Copy out each line below in which the string "with" appears.

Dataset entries
⁂

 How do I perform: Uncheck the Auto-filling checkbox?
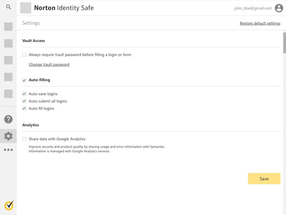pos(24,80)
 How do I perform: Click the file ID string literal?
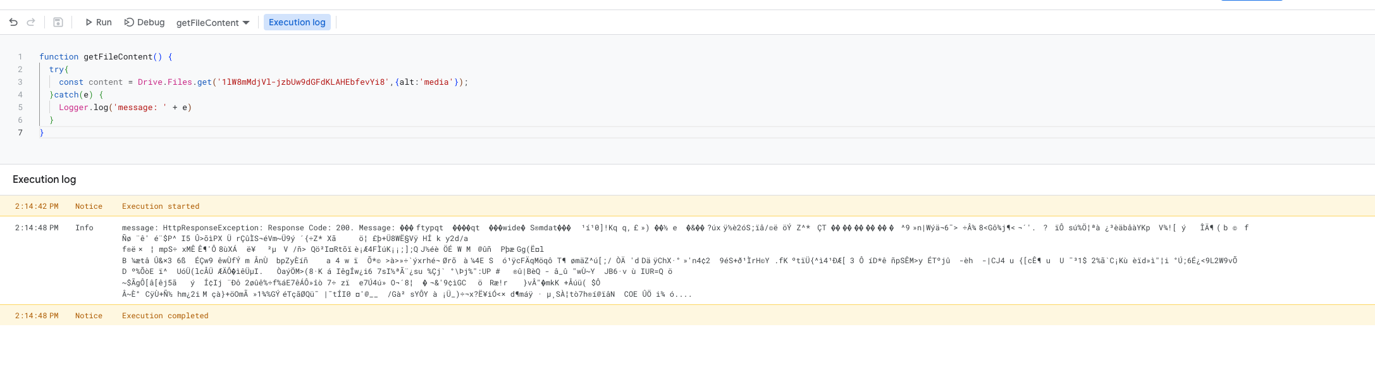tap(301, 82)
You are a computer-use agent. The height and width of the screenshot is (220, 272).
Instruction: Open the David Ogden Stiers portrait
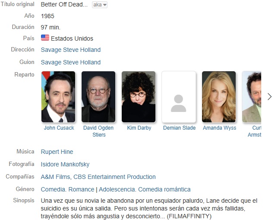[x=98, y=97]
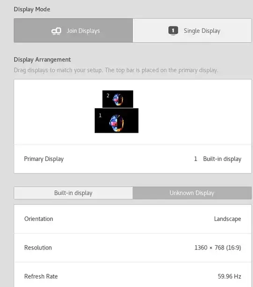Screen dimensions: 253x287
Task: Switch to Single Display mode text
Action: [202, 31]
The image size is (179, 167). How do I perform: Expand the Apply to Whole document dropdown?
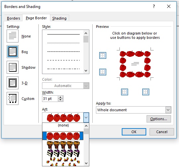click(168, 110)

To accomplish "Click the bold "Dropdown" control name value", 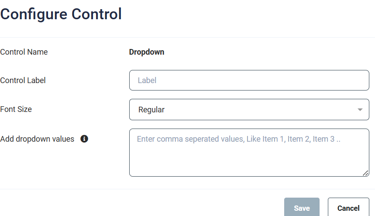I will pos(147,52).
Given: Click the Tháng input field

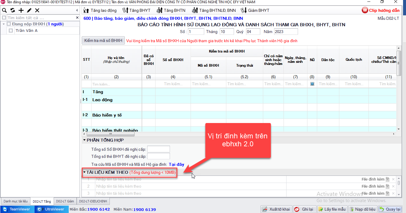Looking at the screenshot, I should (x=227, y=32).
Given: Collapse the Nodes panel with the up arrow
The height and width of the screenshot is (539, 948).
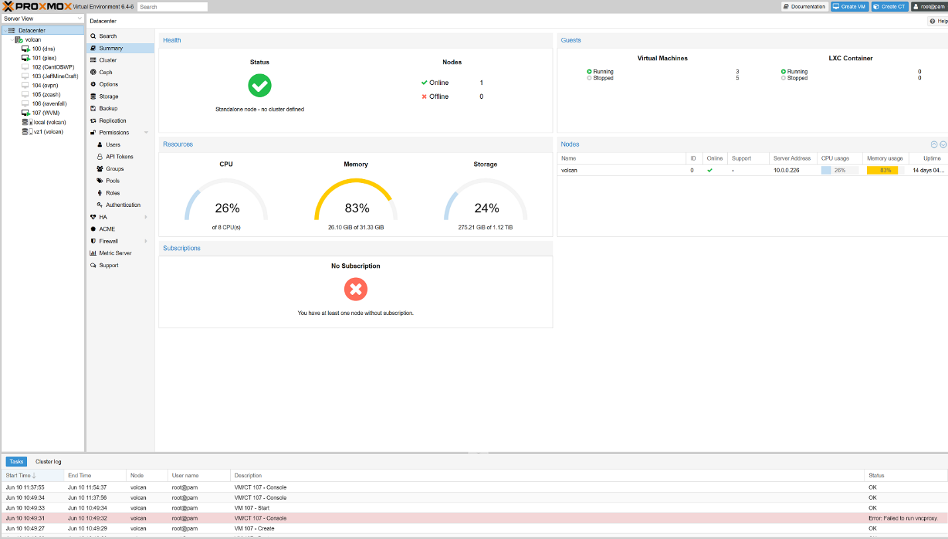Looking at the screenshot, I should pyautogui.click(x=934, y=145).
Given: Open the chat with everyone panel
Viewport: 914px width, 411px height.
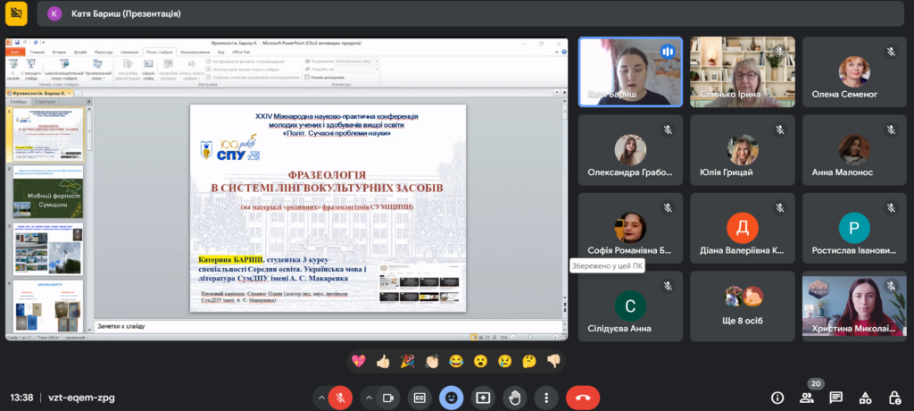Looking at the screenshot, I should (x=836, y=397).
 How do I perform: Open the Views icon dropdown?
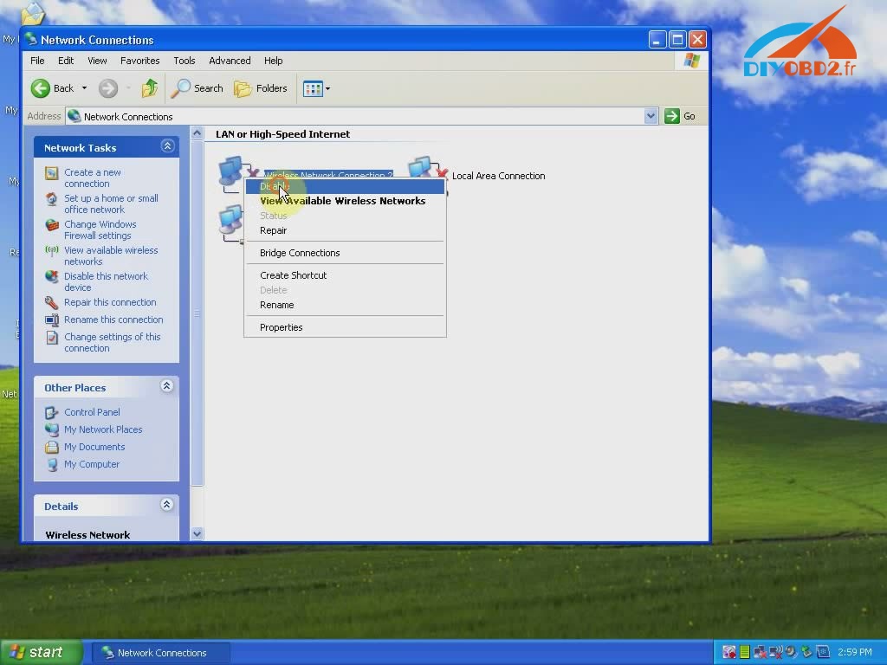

⁂

Finished exercise —
Given: Collapse the Nodes panel with the up arrow
Given: Open the chat with everyone panel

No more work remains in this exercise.